Nursing Process in Critical Care
Nursing Assessment
- Nursing History: rapport-formation and history-taking prior to physical examination that determines patient health status, symptoms, causes of present illness, current management, past medical history, social history, and the patient’s perception of illness.
- Psychological and Social Examination: client’s perception of illness (again?), emotional health, physical health, spiritual health, and intellectual health.
- Physical Examination: the observation or measurement of signs and symptoms (if observable), and recording of symptoms that are felt by the patient, such as nausea and vertigo. This is done with inspection, palpation, auscultation, and percussion in addition to vital signs taking (temperature, pulse, respiration, blood pressure) and further examination of body systems (cardiovascular, musculoskeletal)
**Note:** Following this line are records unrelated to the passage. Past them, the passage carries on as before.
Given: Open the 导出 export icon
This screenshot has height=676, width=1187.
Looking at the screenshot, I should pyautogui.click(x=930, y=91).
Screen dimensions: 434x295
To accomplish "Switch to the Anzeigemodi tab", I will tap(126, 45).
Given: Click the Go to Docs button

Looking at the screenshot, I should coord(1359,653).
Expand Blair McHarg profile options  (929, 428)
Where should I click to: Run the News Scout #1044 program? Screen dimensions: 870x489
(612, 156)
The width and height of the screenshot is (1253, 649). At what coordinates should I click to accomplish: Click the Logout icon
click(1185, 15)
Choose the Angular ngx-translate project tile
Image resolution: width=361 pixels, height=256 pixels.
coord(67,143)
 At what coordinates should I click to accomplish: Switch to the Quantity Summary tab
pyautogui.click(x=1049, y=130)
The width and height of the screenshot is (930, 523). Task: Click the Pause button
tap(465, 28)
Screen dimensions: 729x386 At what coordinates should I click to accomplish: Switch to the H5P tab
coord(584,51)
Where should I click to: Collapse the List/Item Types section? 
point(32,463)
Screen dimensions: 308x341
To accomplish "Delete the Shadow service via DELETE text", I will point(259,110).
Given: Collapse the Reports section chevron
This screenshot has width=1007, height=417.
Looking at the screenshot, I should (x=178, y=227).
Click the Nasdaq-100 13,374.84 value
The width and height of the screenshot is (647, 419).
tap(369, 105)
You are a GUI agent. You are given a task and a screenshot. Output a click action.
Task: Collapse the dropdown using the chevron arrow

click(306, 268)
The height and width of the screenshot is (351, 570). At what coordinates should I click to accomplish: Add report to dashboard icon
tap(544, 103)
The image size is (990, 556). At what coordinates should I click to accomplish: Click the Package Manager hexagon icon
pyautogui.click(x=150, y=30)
- Documentation: the use of medical or nursing records (paper or electronic) for patient data and care, to be accessed by all members of the health care team.
Principles in Critical Care Nursing
- Anticipation: the recognition of high-risk patients and anticipation for requirements, complications, and emergencies. The unit should be organized with all necessary equipment and supplies that are mandatory for smooth running of the unit.
- Early Detection and Prompt Action: the prognosis of the patient can highly depend on early detection and intervention against variations. A prime example of this principle is the monitoring of cardiac-respiratory function.
- Collaborative Practice: the critical care team is multidisciplinary; requires very specialized bodies of knowledge. Partnerships are created for decision-making and ensures quality and compassionate patient care. Collaboration is more warranted in critical care than in any other field.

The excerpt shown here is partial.